- Opening Delimiter -

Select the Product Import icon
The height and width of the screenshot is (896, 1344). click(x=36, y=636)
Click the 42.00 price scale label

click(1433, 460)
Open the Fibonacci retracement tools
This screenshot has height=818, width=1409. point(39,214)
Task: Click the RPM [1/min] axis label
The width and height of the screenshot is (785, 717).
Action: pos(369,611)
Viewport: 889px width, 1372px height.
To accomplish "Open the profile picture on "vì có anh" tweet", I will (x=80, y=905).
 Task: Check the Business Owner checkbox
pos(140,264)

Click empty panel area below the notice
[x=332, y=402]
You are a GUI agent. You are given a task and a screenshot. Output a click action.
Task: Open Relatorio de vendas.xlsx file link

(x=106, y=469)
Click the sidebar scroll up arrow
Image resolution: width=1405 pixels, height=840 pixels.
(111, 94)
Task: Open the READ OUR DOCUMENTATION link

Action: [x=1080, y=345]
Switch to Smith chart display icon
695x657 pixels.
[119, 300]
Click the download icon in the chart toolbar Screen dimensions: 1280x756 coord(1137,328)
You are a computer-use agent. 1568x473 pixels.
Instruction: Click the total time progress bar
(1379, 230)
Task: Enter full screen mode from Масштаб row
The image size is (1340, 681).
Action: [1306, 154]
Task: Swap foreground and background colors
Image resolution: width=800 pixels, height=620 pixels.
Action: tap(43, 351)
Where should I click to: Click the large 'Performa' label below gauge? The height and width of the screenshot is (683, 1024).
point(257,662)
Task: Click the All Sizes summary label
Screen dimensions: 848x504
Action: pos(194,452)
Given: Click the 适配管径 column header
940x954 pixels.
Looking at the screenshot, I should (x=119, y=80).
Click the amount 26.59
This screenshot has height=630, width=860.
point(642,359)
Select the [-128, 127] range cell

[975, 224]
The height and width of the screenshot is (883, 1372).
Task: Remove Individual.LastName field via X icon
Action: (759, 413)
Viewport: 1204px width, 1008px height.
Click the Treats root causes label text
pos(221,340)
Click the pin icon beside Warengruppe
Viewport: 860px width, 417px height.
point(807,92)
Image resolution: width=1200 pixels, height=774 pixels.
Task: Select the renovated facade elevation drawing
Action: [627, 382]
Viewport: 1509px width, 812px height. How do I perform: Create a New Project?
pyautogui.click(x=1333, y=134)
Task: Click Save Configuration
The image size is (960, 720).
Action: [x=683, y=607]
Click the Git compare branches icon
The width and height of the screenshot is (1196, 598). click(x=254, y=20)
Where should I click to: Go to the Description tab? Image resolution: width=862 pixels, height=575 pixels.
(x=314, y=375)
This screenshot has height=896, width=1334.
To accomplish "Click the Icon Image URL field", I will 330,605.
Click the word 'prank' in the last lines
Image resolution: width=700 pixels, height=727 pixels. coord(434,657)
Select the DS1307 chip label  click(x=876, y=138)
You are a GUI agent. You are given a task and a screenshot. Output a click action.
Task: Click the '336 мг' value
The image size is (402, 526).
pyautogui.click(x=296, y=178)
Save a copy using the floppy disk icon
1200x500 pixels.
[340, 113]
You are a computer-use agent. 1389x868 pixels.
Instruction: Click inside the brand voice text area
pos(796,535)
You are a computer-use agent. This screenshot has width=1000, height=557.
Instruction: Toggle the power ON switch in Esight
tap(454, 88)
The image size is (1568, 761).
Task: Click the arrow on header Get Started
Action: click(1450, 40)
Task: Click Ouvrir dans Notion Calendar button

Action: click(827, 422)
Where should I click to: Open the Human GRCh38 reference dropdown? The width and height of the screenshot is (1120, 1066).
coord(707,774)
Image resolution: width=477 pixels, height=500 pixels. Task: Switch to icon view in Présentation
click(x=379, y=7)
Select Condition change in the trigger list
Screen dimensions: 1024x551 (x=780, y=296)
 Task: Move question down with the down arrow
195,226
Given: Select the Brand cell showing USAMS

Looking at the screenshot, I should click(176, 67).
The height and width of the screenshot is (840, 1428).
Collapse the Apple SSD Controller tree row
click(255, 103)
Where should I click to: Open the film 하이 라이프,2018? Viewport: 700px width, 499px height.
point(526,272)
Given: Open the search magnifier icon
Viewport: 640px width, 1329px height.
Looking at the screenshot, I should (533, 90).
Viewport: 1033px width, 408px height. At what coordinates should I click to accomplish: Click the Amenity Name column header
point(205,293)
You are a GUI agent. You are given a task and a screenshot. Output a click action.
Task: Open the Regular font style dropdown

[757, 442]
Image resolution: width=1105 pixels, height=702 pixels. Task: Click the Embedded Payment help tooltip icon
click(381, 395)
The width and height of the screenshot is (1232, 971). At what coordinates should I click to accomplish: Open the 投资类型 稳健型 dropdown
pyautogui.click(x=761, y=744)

- Closing Delimiter -

▸ **The problem**
In this exercise, repeat all entries exactly.

▸ **Response to this exercise**
Select the Product Import icon
The height and width of the screenshot is (896, 1344). click(x=36, y=636)
Click the 42.00 price scale label

click(1433, 460)
Open the Fibonacci retracement tools
This screenshot has height=818, width=1409. point(39,214)
Task: Click the RPM [1/min] axis label
The width and height of the screenshot is (785, 717).
Action: pos(369,611)
Viewport: 889px width, 1372px height.
To accomplish "Open the profile picture on "vì có anh" tweet", I will (x=80, y=905).
 Task: Check the Business Owner checkbox
pos(140,264)

Click empty panel area below the notice
[x=332, y=402]
You are a GUI agent. You are given a task and a screenshot. Output a click action.
Task: Open Relatorio de vendas.xlsx file link

(x=106, y=469)
Click the sidebar scroll up arrow
Image resolution: width=1405 pixels, height=840 pixels.
(111, 94)
Task: Open the READ OUR DOCUMENTATION link

Action: [x=1080, y=345]
Switch to Smith chart display icon
695x657 pixels.
[119, 300]
Click the download icon in the chart toolbar Screen dimensions: 1280x756 coord(1137,328)
You are a computer-use agent. 1568x473 pixels.
Instruction: Click the total time progress bar
(1379, 230)
Task: Enter full screen mode from Масштаб row
The image size is (1340, 681).
Action: [1306, 154]
Task: Swap foreground and background colors
Image resolution: width=800 pixels, height=620 pixels.
Action: tap(43, 351)
Where should I click to: Click the large 'Performa' label below gauge? The height and width of the screenshot is (683, 1024).
point(257,662)
Task: Click the All Sizes summary label
Screen dimensions: 848x504
Action: pos(194,452)
Given: Click the 适配管径 column header
940x954 pixels.
Looking at the screenshot, I should (x=119, y=80).
Click the amount 26.59
This screenshot has height=630, width=860.
point(642,359)
Select the [-128, 127] range cell

[975, 224]
The height and width of the screenshot is (883, 1372).
Task: Remove Individual.LastName field via X icon
Action: (759, 413)
Viewport: 1204px width, 1008px height.
Click the Treats root causes label text
pos(221,340)
Click the pin icon beside Warengruppe
Viewport: 860px width, 417px height.
point(807,92)
Image resolution: width=1200 pixels, height=774 pixels.
Task: Select the renovated facade elevation drawing
Action: [627, 382]
Viewport: 1509px width, 812px height. How do I perform: Create a New Project?
pyautogui.click(x=1333, y=134)
Task: Click Save Configuration
The image size is (960, 720).
Action: [x=683, y=607]
Click the Git compare branches icon
The width and height of the screenshot is (1196, 598). click(x=254, y=20)
Where should I click to: Go to the Description tab? Image resolution: width=862 pixels, height=575 pixels.
(x=314, y=375)
This screenshot has height=896, width=1334.
To accomplish "Click the Icon Image URL field", I will 330,605.
Click the word 'prank' in the last lines
Image resolution: width=700 pixels, height=727 pixels. coord(434,657)
Select the DS1307 chip label  click(x=876, y=138)
You are a GUI agent. You are given a task and a screenshot. Output a click action.
Task: Click the '336 мг' value
The image size is (402, 526).
pyautogui.click(x=296, y=178)
Save a copy using the floppy disk icon
1200x500 pixels.
[340, 113]
You are a computer-use agent. 1389x868 pixels.
Instruction: Click inside the brand voice text area
pos(796,535)
You are a computer-use agent. This screenshot has width=1000, height=557.
Instruction: Toggle the power ON switch in Esight
tap(454, 88)
The image size is (1568, 761).
Task: Click the arrow on header Get Started
Action: click(1450, 40)
Task: Click Ouvrir dans Notion Calendar button

Action: click(827, 422)
Where should I click to: Open the Human GRCh38 reference dropdown? The width and height of the screenshot is (1120, 1066).
coord(707,774)
Image resolution: width=477 pixels, height=500 pixels. Task: Switch to icon view in Présentation
click(x=379, y=7)
Select Condition change in the trigger list
Screen dimensions: 1024x551 (x=780, y=296)
 Task: Move question down with the down arrow
195,226
Given: Select the Brand cell showing USAMS

Looking at the screenshot, I should click(176, 67).
The height and width of the screenshot is (840, 1428).
Collapse the Apple SSD Controller tree row
click(255, 103)
Where should I click to: Open the film 하이 라이프,2018? Viewport: 700px width, 499px height.
point(526,272)
Given: Open the search magnifier icon
Viewport: 640px width, 1329px height.
Looking at the screenshot, I should (533, 90).
Viewport: 1033px width, 408px height. At what coordinates should I click to accomplish: Click the Amenity Name column header
point(205,293)
You are a GUI agent. You are given a task and a screenshot. Output a click action.
Task: Open the Regular font style dropdown

[757, 442]
Image resolution: width=1105 pixels, height=702 pixels. Task: Click the Embedded Payment help tooltip icon
click(381, 395)
The width and height of the screenshot is (1232, 971). At what coordinates should I click to accomplish: Open the 投资类型 稳健型 dropdown
pyautogui.click(x=761, y=744)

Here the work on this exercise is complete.